Health policy research

医療政策や医療システムはどうあるべきか、策定され、運営するべきかは大変重要な問題です。その中で、より均等で水準を保った医療サービスを人々に提供するために、それを担う人材はどのように養成されるべきか。あるいは、さらに遡って現状はどうなっており、問題の所在はどこにあるのか。それらの客観的情報を、医療政策担当者に提供する研究が必要です。それによって初めて、根拠に基づいた医療政策、つまりEvidence-based health policyが可能となります。

 

一つ例をあげます。1980年代、医師過剰が声高に叫ばれ、結果として医学部入学定員が減らされました。根拠の一つに例えば、「欧州のある国では人口10万人あたり医師数が200人を越すと医師の過剰が起きている、したがってそれ以下に減らすべきである」というのがありました。しかしながら、国によって医療制度や医療サービスの内容は違ってきます。我が国において本当にそうなる可能性があったかどうか、仮説を実証する研究が必要だったはずです。

 

私たちはこれまで、医師の地理的偏在に焦点をあてて研究してきました。例えば、諸外国と同様に日本においても、非都市部に勤務する医師の特性として、へき地出身や、プライマリ・ケアに関連する診療科であることなどを示してきました。

 

このような研究は、医師以外の医療(関連職)に対しても行われるべきです。
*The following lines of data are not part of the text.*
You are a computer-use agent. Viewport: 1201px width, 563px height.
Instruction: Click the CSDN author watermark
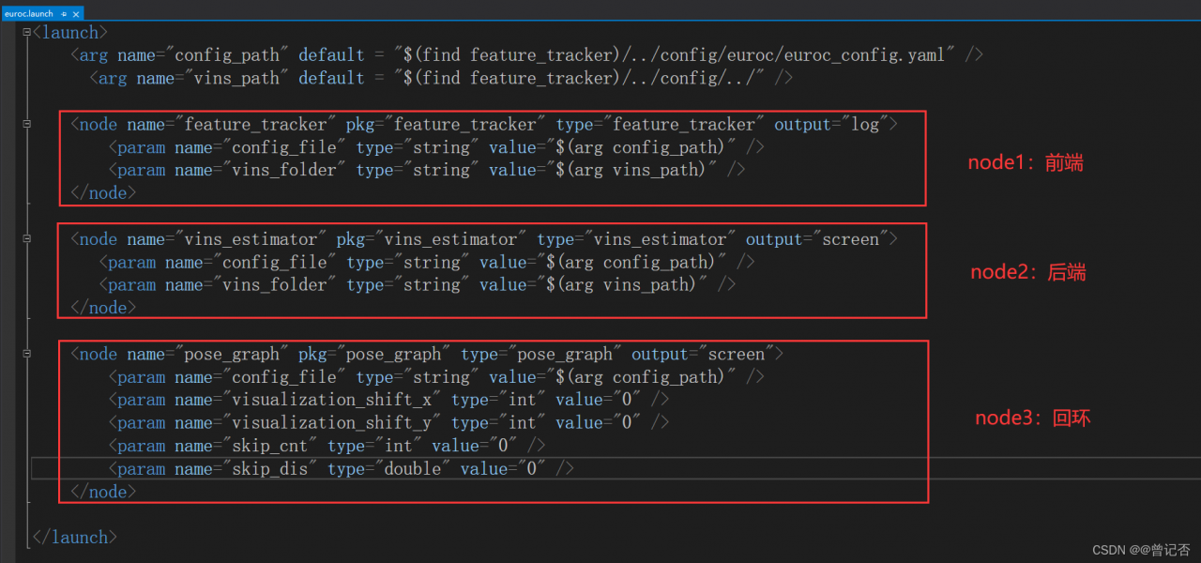pyautogui.click(x=1141, y=549)
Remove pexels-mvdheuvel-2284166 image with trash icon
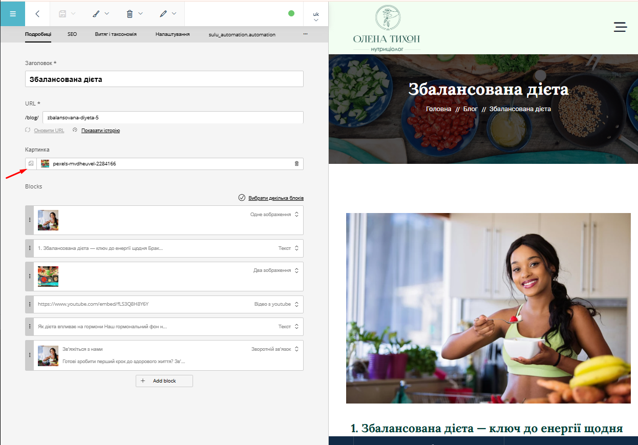This screenshot has width=638, height=445. [296, 164]
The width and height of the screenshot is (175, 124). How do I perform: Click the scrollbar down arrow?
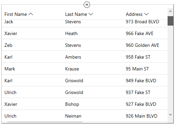(x=170, y=115)
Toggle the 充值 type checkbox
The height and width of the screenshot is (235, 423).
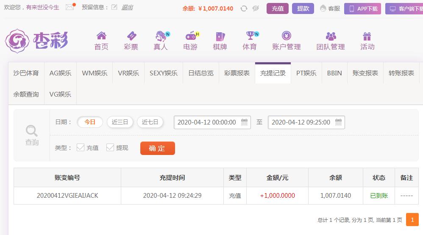point(81,147)
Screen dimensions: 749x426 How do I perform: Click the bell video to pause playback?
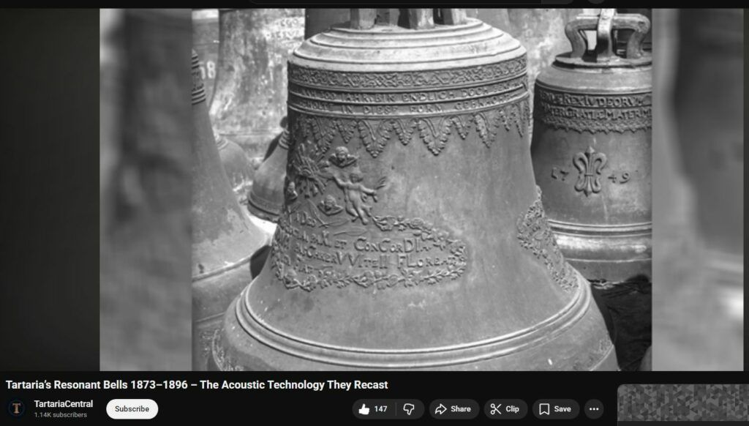pyautogui.click(x=410, y=220)
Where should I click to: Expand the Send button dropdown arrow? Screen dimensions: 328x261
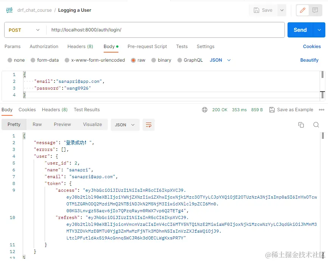(x=319, y=30)
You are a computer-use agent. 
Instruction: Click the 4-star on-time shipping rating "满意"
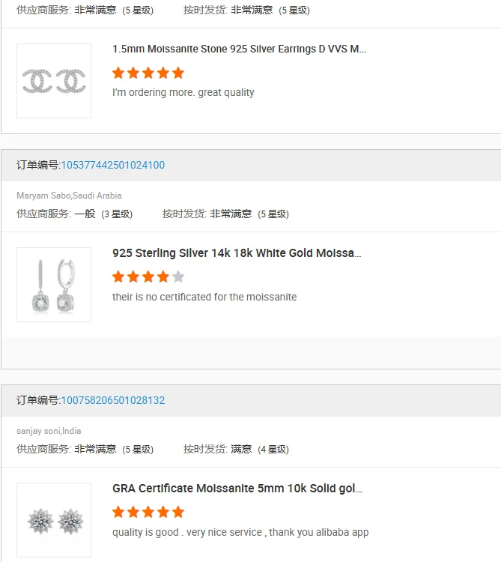tap(241, 449)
医師に関しても、他にも診療科偏在の問題があります。よりよい医療政策策定のためにHealth policy researchの推進が求められています。

HPR-これからなされるべき研究分野

医師国家試験ガイドライン(2010)総論から:青字は新規追加
医師国家試験ガイドライン(2010)総論から:青字は新規追加

10年ほど前に、医師の偏在についての研究結果を発表したことがあります。そのときに、こんなコメントがありました。

・こういうことが研究と言えるのかわからない

また、その結果をある国内英文雑誌に投稿したところ、下記の査読理由で却下されました。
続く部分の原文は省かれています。